Authentication
All Mockupanda API requests require authentication using an API key. This page explains how to create, manage, and use API keys securely.
API Keys
API keys are bearer tokens that authenticate your requests. Each key is tied to your account and can be created, revoked, or rotated at any time.
Creating an API Key
- Log in to your Mockupanda dashboard
- Navigate to Dashboard → API Keys
- Click "Create API Key"
- Give your key a descriptive name (e.g., "Production Server", "Dev Environment")

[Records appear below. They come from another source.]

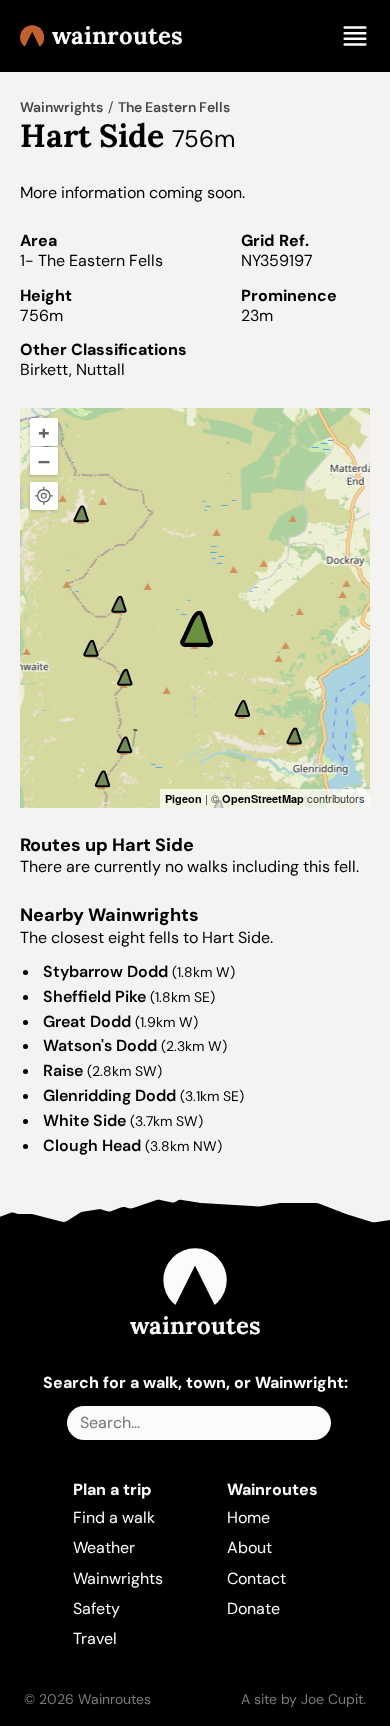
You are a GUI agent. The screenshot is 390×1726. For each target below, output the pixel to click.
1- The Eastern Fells (91, 260)
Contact (256, 1578)
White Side (84, 1120)
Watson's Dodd (100, 1045)
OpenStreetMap (263, 798)
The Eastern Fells (174, 107)
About (249, 1547)
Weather (104, 1547)
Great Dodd (87, 1021)
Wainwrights (61, 107)
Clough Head (92, 1145)
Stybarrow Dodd (105, 971)
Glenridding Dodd (109, 1095)
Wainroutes (117, 36)
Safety (96, 1608)
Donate (253, 1608)
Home (248, 1517)
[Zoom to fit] (44, 496)
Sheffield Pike (94, 996)
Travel (95, 1638)
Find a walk (114, 1517)
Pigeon (183, 798)
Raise (63, 1070)
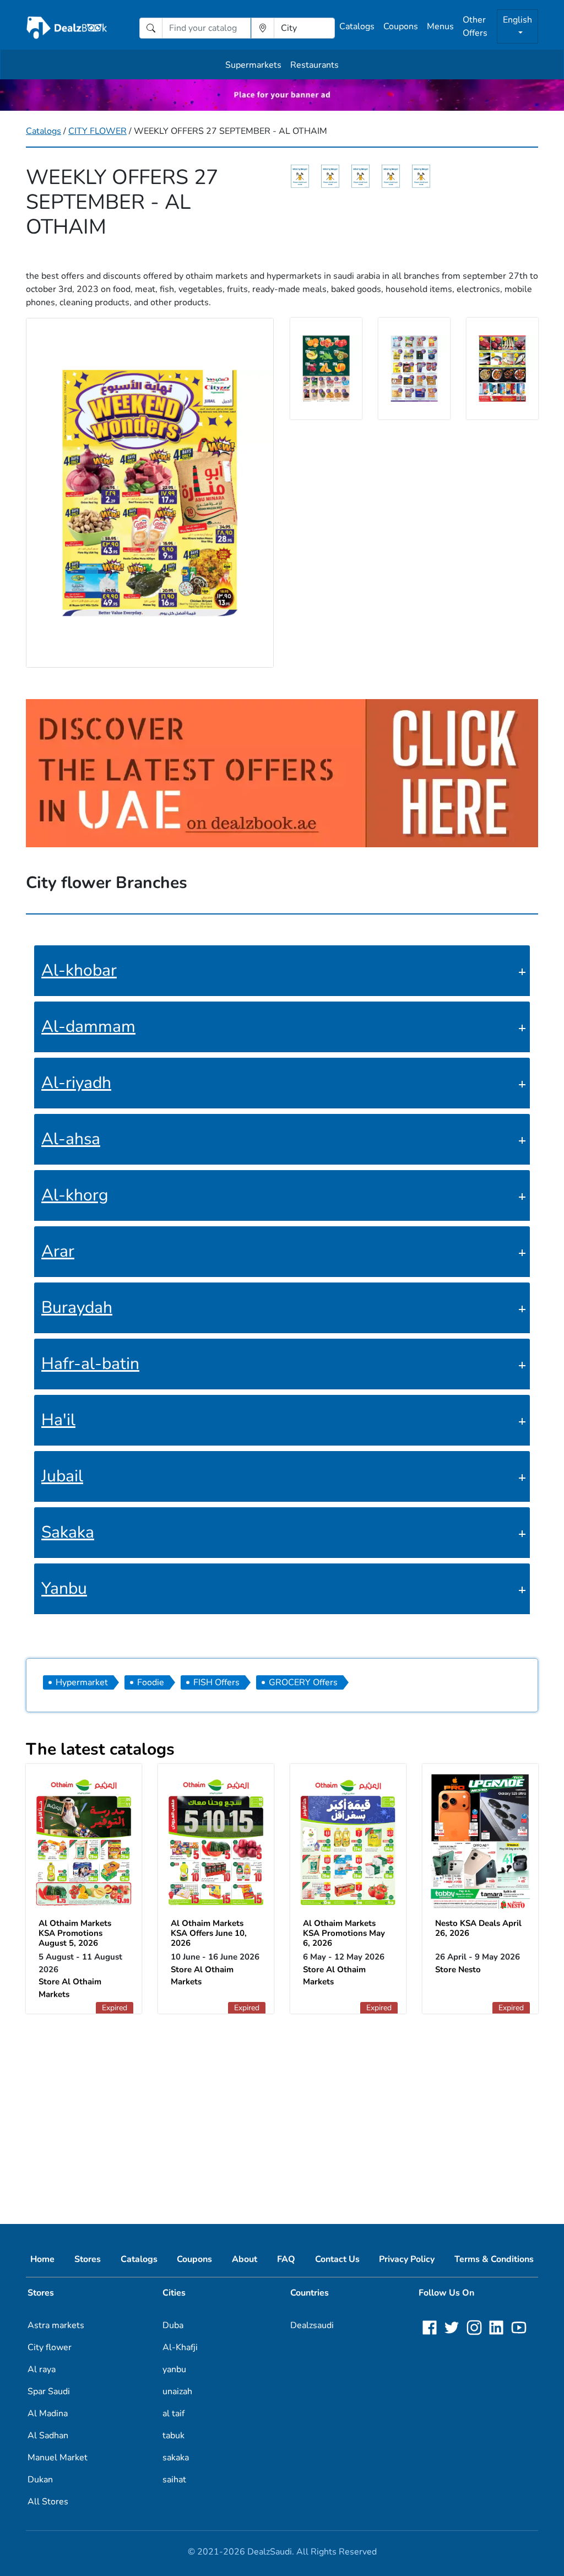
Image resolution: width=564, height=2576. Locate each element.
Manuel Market (58, 2457)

- Copy the generated key immediately — it won't be shown again
Key Properties
Each API key has:
- Name: A label to help you identify the key
- Key: The secret token (starts with
mpa_) - Created: When the key was generated
- Last Used: The most recent request timestamp
- Status: Active or Revoked
Using Your API Key
Include your API key in the Authorization header as a Bearer token:
curl -X POST https://mockupanda.com/api/v1/mockups/generate \
-H "Authorization: Bearer YOUR_API_KEY" \
-H "Content-Type: application/json" \
-d '{
"template_id": "bedroom-poster-01",
"artwork_url": "https://example.com/art.jpg"
}'Header Format
Authorization: Bearer mpa_abcd1234efgh5678ijkl9012mnop3456The Bearer prefix is required. Replace mpa_abcd... with your actual key.
Authentication Errors
401 Unauthorized - Missing API Key
{
"error": "Authorization header is required",
"code": "MISSING_API_KEY"
}Fix: Add the Authorization header with your API key.
401 Unauthorized - Invalid API Key
{
"error": "Invalid or revoked API key",
"code": "INVALID_API_KEY"
}Fix: Verify your key is correct and hasn't been revoked. Generate a new key if needed.
Security Best Practices
Keep Keys Secret
- Never commit API keys to version control
- Never expose keys in client-side code
- Never share keys publicly (GitHub, Stack Overflow, etc.)
Store keys in environment variables:
# .env file
MOCKUPANDA_API_KEY=mpa_abcd1234efgh5678ijkl9012mnop3456Rotate Keys Regularly
Rotate API keys every 90 days or when:
- A team member with access leaves
- You suspect a key has been compromised
- You're decommissioning a service that used the key
Use Separate Keys Per Environment
Create different keys for:
- Development - For local testing
- Staging - For pre-production environments
- Production - For live applications
This makes it easy to revoke a specific environment's access without affecting others.
Revoke Compromised Keys
If you suspect a key has been leaked:
- Go to Dashboard → API Keys
- Click "Revoke" next to the compromised key
- Generate a new key immediately
- Update your application with the new key
Revoked keys cannot be restored — you must create a new one.
Rate Limits
Each API key is subject to rate limits:
- 100 requests per minute per key
- 10,000 requests per day per key
Exceeding the rate limit returns a 429 Too Many Requests error:
{
"error": "Rate limit exceeded",
"code": "RATE_LIMIT_EXCEEDED",
"details": {
"limit": 100,
"window": "60s",
"retry_after": 23
}
}Wait for retry_after seconds before retrying. See Rate Limits for details.
Multiple API Keys
You can create multiple API keys for different use cases:
- Per-service keys - Separate keys for each microservice
- Per-client keys - Different keys for different customers (if you're a platform)
- Temporary keys - Short-lived keys for testing or demos
There's no limit on the number of active keys per account.
Monitoring Usage
Track your API usage in the Dashboard → API Keys page:
- Total requests made with each key
- Last used timestamp
- Credits consumed per key
This helps you identify which keys are active and how they're being used.
Testing Authentication
Test your API key with a simple request:
curl -X GET https://mockupanda.com/api/v1/templates \
-H "Authorization: Bearer YOUR_API_KEY"If authentication succeeds, you'll receive a list of available templates. If it fails, you'll get a 401 Unauthorized error.